Chandler also maintains that he should have received a directed verdict on the contract count, since he was acting only as an agent. He claims to fall within the rule of Alabama Traction Co. v. Selma Trust & Savings Bank, 217 Ala. 653, 117 So. 19 (1928), and Gillis v. White, 214 Ala. 22, 106 So. 166 (1925):

"An agent whose status is understood by the other contracting party, and who has authority to bind his principal, does not bind himself as obligor." 217 Ala. at 656, 117 So. at 21.

However, we cannot say that, in light of more recent decisions, the trial court erred in refusing to direct a verdict in favor of Chandler individually as to the contract count. In Sealy v. McElroy, 288 Ala. 93, 257 So.2d 340 (1972), an agent and his principal were both sued on a breach of warranty claim for false representations made by the agent. The representations made were similar to those involved in the case before us: the agent stated that the house in question was a good house, made of good materials and was of good workmanship, and that the principal would "stand behind" the house. The supreme court held that a judgment against the agent was contrary to law and that only the principal should be held accountable, since the representations made concerning the house were made on behalf of the principal and there was no evidence that the agent intended to bind himself personally on the warranty. The court stated:

"An agent is presumed to intend to bind his principal only and to incur no personal liability and unless an intention to substitute or superadd his personal liability for or to that of his principal is clearly shown, he will not be bound in his individual capacity." 288 Ala. at 104, 257 So.2d at 350.

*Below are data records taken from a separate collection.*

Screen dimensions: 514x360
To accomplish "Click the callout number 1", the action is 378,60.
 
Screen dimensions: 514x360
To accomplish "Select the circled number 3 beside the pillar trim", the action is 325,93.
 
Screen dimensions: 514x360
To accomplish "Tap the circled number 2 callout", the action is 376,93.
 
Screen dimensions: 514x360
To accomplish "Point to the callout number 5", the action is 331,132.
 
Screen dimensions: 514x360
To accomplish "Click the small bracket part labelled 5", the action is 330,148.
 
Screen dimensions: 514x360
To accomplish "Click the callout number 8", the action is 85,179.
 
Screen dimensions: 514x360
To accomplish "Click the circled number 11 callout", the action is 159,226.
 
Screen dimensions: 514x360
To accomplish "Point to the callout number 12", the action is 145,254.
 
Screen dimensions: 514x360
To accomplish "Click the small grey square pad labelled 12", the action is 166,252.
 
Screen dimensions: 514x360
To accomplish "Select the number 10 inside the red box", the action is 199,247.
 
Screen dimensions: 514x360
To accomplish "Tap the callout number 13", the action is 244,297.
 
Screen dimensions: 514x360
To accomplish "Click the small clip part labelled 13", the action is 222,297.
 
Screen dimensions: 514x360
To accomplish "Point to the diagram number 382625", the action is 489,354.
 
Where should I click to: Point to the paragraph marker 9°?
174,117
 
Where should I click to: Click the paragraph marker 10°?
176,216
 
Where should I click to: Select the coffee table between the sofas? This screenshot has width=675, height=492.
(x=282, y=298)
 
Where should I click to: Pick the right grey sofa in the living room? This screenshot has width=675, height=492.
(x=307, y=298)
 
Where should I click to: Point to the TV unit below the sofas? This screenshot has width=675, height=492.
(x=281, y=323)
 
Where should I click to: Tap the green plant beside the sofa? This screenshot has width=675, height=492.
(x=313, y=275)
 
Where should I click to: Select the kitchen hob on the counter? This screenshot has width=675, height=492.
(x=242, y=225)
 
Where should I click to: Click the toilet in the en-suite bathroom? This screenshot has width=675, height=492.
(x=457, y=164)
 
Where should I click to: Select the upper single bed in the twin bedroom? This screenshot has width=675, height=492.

In the case at bar there was conflicting evidence whether Mr. Chandler intended to bind himself personally on the warranty. He denied that allegation, but Mrs. Hunter testified that Chandler said he personally backed the mobile homes which he sold. Therefore, the question properly was sent to the jury for resolution. We think the trial court would have erred had it granted Chandler's motion for directed verdict on the contract claim. A directed verdict under Rule 50 should not be granted if there is any conflict in the evidence for the jury to resolve. McLarty v. Wright, 56 Ala.App. 346, 321 So.2d 687 (1975).

The final issue raised by Chandler is that the trial court erred in refusing to give certain written charges requested by the defendants. Rule 51, ARCP, requires:

"No party may assign as error the giving or failing to give a written instruction. . . unless he objects thereto before the jury retires to consider its verdict, stating the matter to which he objects and the grounds of his objection."

Nowhere in the record does it appear that counsel for Mr. Chandler objected to the court's failure to give the requested written instructions listed in the stated assignments of error. Thus, Mr. Chandler may not raise that issue on appeal.


WRIGHT, P. J., and HOLMES, J., concur.